#### TASK INSTRUCTIONS
Your task is to output every record exactly as it is given.

#### GIVEN RECORDS
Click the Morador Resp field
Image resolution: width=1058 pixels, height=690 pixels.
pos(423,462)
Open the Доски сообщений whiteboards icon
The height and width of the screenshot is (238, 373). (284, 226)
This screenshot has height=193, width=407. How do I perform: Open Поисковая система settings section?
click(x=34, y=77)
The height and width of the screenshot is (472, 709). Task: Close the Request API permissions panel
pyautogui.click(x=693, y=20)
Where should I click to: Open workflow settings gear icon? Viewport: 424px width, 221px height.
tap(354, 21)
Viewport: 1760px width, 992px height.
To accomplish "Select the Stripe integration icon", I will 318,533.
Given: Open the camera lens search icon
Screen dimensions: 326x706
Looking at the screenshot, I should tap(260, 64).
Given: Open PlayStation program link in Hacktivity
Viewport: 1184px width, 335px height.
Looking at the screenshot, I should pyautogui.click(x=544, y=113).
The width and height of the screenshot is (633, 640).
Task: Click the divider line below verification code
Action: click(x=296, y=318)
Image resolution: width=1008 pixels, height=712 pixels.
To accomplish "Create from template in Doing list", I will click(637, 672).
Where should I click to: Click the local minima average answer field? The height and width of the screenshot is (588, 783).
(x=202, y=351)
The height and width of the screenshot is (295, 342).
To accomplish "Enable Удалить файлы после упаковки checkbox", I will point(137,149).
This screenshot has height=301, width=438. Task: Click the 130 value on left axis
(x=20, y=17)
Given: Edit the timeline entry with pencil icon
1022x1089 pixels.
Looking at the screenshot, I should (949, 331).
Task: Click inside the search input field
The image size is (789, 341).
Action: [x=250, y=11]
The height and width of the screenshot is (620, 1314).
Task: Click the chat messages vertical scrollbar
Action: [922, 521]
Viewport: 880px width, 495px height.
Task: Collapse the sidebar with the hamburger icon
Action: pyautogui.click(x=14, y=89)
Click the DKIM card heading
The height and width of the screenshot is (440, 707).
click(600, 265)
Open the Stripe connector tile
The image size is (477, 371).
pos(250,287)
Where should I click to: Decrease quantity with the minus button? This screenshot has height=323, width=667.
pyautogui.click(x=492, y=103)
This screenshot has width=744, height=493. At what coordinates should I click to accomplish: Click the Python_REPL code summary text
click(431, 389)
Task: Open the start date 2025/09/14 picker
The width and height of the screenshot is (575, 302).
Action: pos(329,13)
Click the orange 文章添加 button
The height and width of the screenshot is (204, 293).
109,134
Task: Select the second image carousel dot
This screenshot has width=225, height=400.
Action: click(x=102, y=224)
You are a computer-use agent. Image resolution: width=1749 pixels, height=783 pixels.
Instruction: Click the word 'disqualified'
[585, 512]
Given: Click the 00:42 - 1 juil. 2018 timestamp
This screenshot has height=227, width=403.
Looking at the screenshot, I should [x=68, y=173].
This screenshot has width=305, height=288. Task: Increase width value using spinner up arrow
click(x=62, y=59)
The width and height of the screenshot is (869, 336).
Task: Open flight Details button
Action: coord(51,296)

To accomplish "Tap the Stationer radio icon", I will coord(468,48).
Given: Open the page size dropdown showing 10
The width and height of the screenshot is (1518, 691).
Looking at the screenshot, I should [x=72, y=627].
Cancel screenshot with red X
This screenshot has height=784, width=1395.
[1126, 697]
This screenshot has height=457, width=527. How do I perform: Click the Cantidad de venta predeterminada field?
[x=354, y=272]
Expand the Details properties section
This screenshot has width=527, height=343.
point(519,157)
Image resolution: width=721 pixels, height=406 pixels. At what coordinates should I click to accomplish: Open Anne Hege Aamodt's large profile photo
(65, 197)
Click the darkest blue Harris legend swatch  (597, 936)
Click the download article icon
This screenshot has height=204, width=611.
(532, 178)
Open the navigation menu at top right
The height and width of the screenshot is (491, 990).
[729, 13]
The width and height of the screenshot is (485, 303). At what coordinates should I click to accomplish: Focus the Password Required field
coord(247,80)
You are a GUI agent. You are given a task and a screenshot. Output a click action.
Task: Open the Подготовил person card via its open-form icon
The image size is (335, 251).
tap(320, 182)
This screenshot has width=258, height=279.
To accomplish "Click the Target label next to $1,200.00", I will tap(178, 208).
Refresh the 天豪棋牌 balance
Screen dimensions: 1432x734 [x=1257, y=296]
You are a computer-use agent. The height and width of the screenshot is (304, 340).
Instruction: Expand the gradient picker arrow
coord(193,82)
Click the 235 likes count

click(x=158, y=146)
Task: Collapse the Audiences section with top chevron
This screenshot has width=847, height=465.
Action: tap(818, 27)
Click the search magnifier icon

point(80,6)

#### SOLUTION TO THIS EXERCISE
Click the Morador Resp field
Image resolution: width=1058 pixels, height=690 pixels.
pos(423,462)
Open the Доски сообщений whiteboards icon
The height and width of the screenshot is (238, 373). (284, 226)
This screenshot has height=193, width=407. How do I perform: Open Поисковая система settings section?
click(x=34, y=77)
The height and width of the screenshot is (472, 709). Task: Close the Request API permissions panel
pyautogui.click(x=693, y=20)
Where should I click to: Open workflow settings gear icon? Viewport: 424px width, 221px height.
tap(354, 21)
Viewport: 1760px width, 992px height.
To accomplish "Select the Stripe integration icon", I will 318,533.
Given: Open the camera lens search icon
Screen dimensions: 326x706
Looking at the screenshot, I should tap(260, 64).
Given: Open PlayStation program link in Hacktivity
Viewport: 1184px width, 335px height.
Looking at the screenshot, I should pyautogui.click(x=544, y=113).
The width and height of the screenshot is (633, 640).
Task: Click the divider line below verification code
Action: click(x=296, y=318)
Image resolution: width=1008 pixels, height=712 pixels.
To accomplish "Create from template in Doing list", I will click(637, 672).
Where should I click to: Click the local minima average answer field? The height and width of the screenshot is (588, 783).
(x=202, y=351)
The height and width of the screenshot is (295, 342).
To accomplish "Enable Удалить файлы после упаковки checkbox", I will point(137,149).
This screenshot has height=301, width=438. Task: Click the 130 value on left axis
(x=20, y=17)
Given: Edit the timeline entry with pencil icon
1022x1089 pixels.
Looking at the screenshot, I should (949, 331).
Task: Click inside the search input field
The image size is (789, 341).
Action: [x=250, y=11]
The height and width of the screenshot is (620, 1314).
Task: Click the chat messages vertical scrollbar
Action: [922, 521]
Viewport: 880px width, 495px height.
Task: Collapse the sidebar with the hamburger icon
Action: pyautogui.click(x=14, y=89)
Click the DKIM card heading
The height and width of the screenshot is (440, 707).
click(600, 265)
Open the Stripe connector tile
The image size is (477, 371).
pos(250,287)
Where should I click to: Decrease quantity with the minus button? This screenshot has height=323, width=667.
pyautogui.click(x=492, y=103)
This screenshot has width=744, height=493. At what coordinates should I click to accomplish: Click the Python_REPL code summary text
click(431, 389)
Task: Open the start date 2025/09/14 picker
The width and height of the screenshot is (575, 302).
Action: pos(329,13)
Click the orange 文章添加 button
The height and width of the screenshot is (204, 293).
109,134
Task: Select the second image carousel dot
This screenshot has width=225, height=400.
Action: click(x=102, y=224)
You are a computer-use agent. Image resolution: width=1749 pixels, height=783 pixels.
Instruction: Click the word 'disqualified'
[585, 512]
Given: Click the 00:42 - 1 juil. 2018 timestamp
This screenshot has height=227, width=403.
Looking at the screenshot, I should [x=68, y=173].
This screenshot has width=305, height=288. Task: Increase width value using spinner up arrow
click(x=62, y=59)
The width and height of the screenshot is (869, 336).
Task: Open flight Details button
Action: coord(51,296)

To accomplish "Tap the Stationer radio icon", I will coord(468,48).
Given: Open the page size dropdown showing 10
The width and height of the screenshot is (1518, 691).
Looking at the screenshot, I should [x=72, y=627].
Cancel screenshot with red X
This screenshot has height=784, width=1395.
[1126, 697]
This screenshot has height=457, width=527. How do I perform: Click the Cantidad de venta predeterminada field?
[x=354, y=272]
Expand the Details properties section
This screenshot has width=527, height=343.
point(519,157)
Image resolution: width=721 pixels, height=406 pixels. At what coordinates should I click to accomplish: Open Anne Hege Aamodt's large profile photo
(65, 197)
Click the darkest blue Harris legend swatch  (597, 936)
Click the download article icon
This screenshot has height=204, width=611.
(532, 178)
Open the navigation menu at top right
The height and width of the screenshot is (491, 990).
[729, 13]
The width and height of the screenshot is (485, 303). At what coordinates should I click to accomplish: Focus the Password Required field
coord(247,80)
You are a GUI agent. You are given a task and a screenshot. Output a click action.
Task: Open the Подготовил person card via its open-form icon
The image size is (335, 251).
tap(320, 182)
This screenshot has width=258, height=279.
To accomplish "Click the Target label next to $1,200.00", I will tap(178, 208).
Refresh the 天豪棋牌 balance
Screen dimensions: 1432x734 [x=1257, y=296]
You are a computer-use agent. The height and width of the screenshot is (304, 340).
Instruction: Expand the gradient picker arrow
coord(193,82)
Click the 235 likes count

click(x=158, y=146)
Task: Collapse the Audiences section with top chevron
This screenshot has width=847, height=465.
Action: tap(818, 27)
Click the search magnifier icon

point(80,6)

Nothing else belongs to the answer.